Je n’ai pas tendance à être optimiste, mais nous pouvons certainement tourner cela comme un verre à moitié plein si nous le voulons : oui, Facebook, qui a embauché plus de 19 000 personnes l’année dernière – une augmentation de 28 % – dit maintenant qu’il va maintenir son effectif stable pendant au moins les 15 prochains mois. Cela passe par une combinaison d’embauches très limitées, ne remplaçant pas les employés qui partent de leur propre chef et poussant les autres à la porte.

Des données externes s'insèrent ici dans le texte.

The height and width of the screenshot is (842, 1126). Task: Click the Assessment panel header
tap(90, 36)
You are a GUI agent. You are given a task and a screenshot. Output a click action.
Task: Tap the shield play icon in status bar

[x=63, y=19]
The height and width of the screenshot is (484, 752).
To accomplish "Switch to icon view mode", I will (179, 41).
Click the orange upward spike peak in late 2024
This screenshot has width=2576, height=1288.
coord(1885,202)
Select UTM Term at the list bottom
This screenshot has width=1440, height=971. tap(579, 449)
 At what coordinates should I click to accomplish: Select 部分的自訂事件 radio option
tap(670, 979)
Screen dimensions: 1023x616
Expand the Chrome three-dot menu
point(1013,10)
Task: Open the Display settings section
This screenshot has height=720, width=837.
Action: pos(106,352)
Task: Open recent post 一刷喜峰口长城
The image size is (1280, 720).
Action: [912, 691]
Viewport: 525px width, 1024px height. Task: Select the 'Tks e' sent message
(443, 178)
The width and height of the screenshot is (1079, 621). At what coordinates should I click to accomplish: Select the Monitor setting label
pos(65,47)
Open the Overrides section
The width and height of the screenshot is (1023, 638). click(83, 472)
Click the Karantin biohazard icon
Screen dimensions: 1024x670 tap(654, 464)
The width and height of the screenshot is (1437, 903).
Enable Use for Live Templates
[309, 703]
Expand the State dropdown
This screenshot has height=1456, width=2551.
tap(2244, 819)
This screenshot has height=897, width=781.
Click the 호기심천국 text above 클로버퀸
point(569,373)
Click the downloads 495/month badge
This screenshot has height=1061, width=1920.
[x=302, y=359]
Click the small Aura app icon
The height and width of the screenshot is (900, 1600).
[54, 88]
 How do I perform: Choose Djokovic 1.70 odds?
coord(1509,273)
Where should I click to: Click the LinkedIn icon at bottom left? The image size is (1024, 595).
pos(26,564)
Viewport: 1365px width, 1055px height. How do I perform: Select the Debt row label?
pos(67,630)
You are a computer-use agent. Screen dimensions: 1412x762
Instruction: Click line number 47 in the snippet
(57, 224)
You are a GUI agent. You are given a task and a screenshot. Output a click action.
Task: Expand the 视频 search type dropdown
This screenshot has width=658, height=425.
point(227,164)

Mais en théorie, tous ces futurs employés de Facebook qui ne sont pas embauchés là-bas peuvent se retrouver… ailleurs plus intéressant. L’une des idées animatrices au-delà de l’engouement Web3 des deux dernières années était que les grandes entreprises technologiques étaient devenues si grandes et puissantes qu’il était impossible de faire quoi que ce soit de nouveau sans leur permission. Maintenant, ils sont toujours grands et puissants, mais peut-être pas aussi attrayants pour le genre de personne qui veut faire quelque chose de nouveau. Ce n’est pas une mauvaise idée.

* C’est une histoire intéressante et peut-être aussi amusante et peut-être effrayante et je vous recommande de commencer par Nilay Patel si vous voulez une lecture vivifiante sur la suite.